Senador lamenta comissão em ano eleitoral, mas avalia que informações evoluíram na identificação de criminosos e braço financeiro
Fabiano Contarato gesticula enquanto fala ao microfone (Marcos Oliveira/Agência Senado)
Basília Rodrigues, Iander Porcella, Anita Prado - sbt

A comissão teve pedido de prorrogação negado pelo presidente do Senado, Davi Alcolumbre (União-SP), e vai acabar nesta semana. Para Contarato, a coincidência com o ano de eleitoral prejudicou a comissão, mas nada impede que outra CPI com foco no crime organizado seja criada depois.
“Se a gente tivesse tempo suficiente para pegar todas as organizações criminosas, PCC, Comando Vermelho, para chegar depois a esse modo operante que envolve fintechs, instituições financeiras, escritórios de advocacia, agentes públicos, políticos, teríamos uma resposta melhor”, disse em entrevista ao Sala de Imprensa.
O relatório será apresentado pelo senador Alessandro Vieira (MDB-SE) e deve conter um mapeamento de fluxo de armas e de substâncias entorpecentes.
“O estado brasileiro precisa dessa resposta e eu espero que passando as eleições nós tenhamos uma outra CPI para apurar com profundidade essas relações que envolvem todos poderes, instituições, agentes públicos ou privados, quem quer que seja, que tenha concorrido para prática criminosa”, disse Contarato.
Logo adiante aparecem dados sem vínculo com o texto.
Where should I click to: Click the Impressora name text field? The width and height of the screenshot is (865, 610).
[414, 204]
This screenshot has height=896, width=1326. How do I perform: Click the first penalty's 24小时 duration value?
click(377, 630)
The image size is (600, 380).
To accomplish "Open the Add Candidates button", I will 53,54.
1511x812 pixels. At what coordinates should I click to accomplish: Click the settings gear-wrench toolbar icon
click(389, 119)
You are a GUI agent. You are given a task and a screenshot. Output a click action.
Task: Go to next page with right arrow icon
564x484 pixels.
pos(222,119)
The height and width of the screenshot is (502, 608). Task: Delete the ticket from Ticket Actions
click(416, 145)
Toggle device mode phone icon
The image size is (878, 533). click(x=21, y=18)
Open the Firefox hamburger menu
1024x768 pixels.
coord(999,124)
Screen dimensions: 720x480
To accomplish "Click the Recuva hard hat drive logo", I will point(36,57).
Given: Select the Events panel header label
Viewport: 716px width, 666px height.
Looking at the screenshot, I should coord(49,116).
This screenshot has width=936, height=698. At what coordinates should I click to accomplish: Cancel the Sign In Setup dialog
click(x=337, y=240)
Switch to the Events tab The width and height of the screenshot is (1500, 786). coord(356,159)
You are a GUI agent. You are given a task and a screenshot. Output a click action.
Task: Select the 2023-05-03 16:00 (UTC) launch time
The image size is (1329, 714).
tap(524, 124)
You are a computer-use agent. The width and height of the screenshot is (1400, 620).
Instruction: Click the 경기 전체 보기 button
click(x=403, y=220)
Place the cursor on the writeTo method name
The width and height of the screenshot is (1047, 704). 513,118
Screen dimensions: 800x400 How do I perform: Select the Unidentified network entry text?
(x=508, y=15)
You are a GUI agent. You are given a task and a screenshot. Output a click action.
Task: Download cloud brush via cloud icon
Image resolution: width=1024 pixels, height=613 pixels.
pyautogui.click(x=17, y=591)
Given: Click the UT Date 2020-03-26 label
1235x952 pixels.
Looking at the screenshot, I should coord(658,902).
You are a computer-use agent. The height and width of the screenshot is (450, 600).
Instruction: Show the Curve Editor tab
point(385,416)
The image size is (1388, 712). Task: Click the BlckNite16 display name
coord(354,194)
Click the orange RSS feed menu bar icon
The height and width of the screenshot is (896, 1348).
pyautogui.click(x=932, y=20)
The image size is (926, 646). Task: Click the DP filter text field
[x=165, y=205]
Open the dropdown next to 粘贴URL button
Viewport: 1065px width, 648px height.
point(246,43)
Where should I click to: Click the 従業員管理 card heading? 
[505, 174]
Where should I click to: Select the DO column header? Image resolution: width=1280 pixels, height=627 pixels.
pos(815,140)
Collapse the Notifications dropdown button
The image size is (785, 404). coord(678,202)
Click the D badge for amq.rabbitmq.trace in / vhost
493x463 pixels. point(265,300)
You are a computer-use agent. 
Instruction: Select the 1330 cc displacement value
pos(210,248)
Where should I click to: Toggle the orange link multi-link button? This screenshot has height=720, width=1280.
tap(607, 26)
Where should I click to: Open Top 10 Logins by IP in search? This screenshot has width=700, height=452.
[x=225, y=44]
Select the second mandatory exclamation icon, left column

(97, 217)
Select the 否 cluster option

A CPI chega ao fim sem ter ouvido cerca de 120 pessoas, com requerimentos de convocação ou convite já aprovados, nem tido tempo de cruzar todas as informações que poderia ter acessado. Mas a partir de quebras de sigilos, foi a comissão que mais avançou na identificação de pagamentos suspeitos em contas de parentes de ministros do Supremo Tribunal Federal, escritórios de advocacia, empresas diversas.